Non scegliamo noi di ammalarci, non è una cosa consapevole. Ancora oggi molte persone credono fermamente che soffrire di un disturbo del comportamento alimentare voglia dire “mancanza di attenzioni”; ma non è così.
Una persona con dei DCA (disturbi alimentari) non si rende neanche conto del guaio a cui va incontro, e tutto vuole fuorché sentirsi gli occhi addosso.
Non ci servono le attenzioni, o meglio… Non ci servono nel senso comune del termine.
Non ci serve che qualcuno di esterno ci dica che abbiamo un problema, quello lo sappiamo anche da soli, sebbene lo accantoniamo come pensiero.
Una persona con queste problematiche sa benissimo lo stato in cui è, solo che non ne vuole prendere coscienza finché non viene scossa; almeno questo è ciò che è successo a me.
Mi chiamo Giorgia e soffro di anoressia nervosa.
Non è facile da ammettere, perché dopo averne preso consapevolezza, rendersi conto del male che possiamo fare a noi stessi è disarmante.
Un DCA è un male che ti corrode dentro. Non hai neanche tempo di renderti conto perché ti porta via tutto: vita sociale, affetti, sentimenti, emozioni, la vita in generale.
L’unica cosa che ti rimane è il cibo… L’unico obbiettivo: sabotare il cibo.
Ma nel fare ciò, non realizziamo che in realtà stiamo sabotando noi stessi e chi ci sta intorno, perché non capisce cosa ci stia succedendo.
Ecco che ti ritrovi da sola, a lottare contro te stessa, che per quanto ti vuoi bene, ti odi con tutte le poche forze rimaste.
La fortuna non scontata di trovare persone competenti che ti possano aiutare e che piano piano, si incastrano in quello che è il tuo “fardello”, e ti aprano gli occhi, è fondamentale.
Da sola non riesci ad uscirne, perché il tuo problema sei tu stessa, come fai ad allontanare la causa del tuo male, se te lo auto infliggi?

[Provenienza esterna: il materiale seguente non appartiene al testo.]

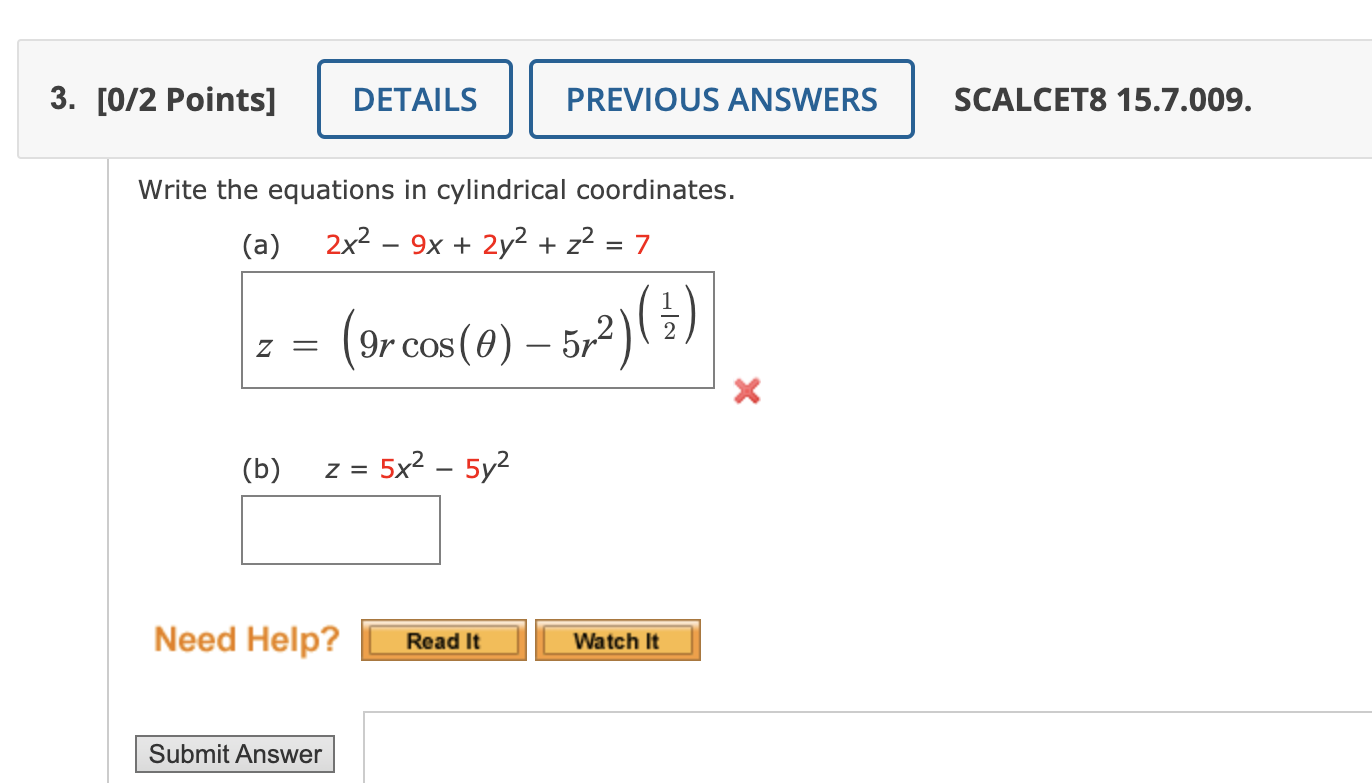Click the empty answer box for part (b)
Image resolution: width=1372 pixels, height=783 pixels.
[340, 530]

Servono degli aiuti, servono dei professionisti e serve la famiglia in queste circostanze così tanto delicate e ancora, ahimè, così poco conosciute.
L’associazione Perle di Grosseto, in questo senso, fa un lavoro ottimo e futuristico per quella che è la mentalità di questa città.
Riesce a lavorare sulla persona interessata ma anche sulla famiglia e su tutto il contorto, trasformandosi in un posto felice.
Un posto dove sicuramente troverai chi ti può essere di aiuto, anche solo per parlare. E a me questo ha dato tanto, insieme al percorso fatto insieme al mio nutrizionista che, con il suo lavoro in punta di piedi, mi ha aperto piano piano gli occhi.
Vorrei che tutte le persone che leggono capissero che un disturbo alimentare non è una malattia “meno importante” di un’altra. È una malattia, ed in quanto tale deve essere trattata come si deve, attraverso percorsi, terapie, informazione e sensibilizzazione.
Chi si ammala di disturbi alimentari, inevitabilmente, intacca la propria vita e quella delle persone strette che ha intorno, per questo è importante che ci sia un’informazione generale, per fare prevenzione, per le famiglie, mettendole nella posizione di rendersi conto per tempo se qualcosa non funziona e per gli stessi professionisti che, con lo scorrere del tempo, si ritrovano sempre più spesso a fronteggiare questi problemi.
L’associazione Perle sta facendo un duro lavoro su questo, ed il mio augurio e speranza è che non passi inosservato, sia alle istituzioni, che agli occhi della gente comune.
Il nostro sportello di ascolto, sia dell’Associazione che il mio, rimane sempre aperto per poter discutere e parlare con serenità e serietà.
Siamo una squadra fortissima che mette il cuore in ogni passo che fa.
Non sei più sol*, non più.
Siate liberi di star bene, ve lo meritate.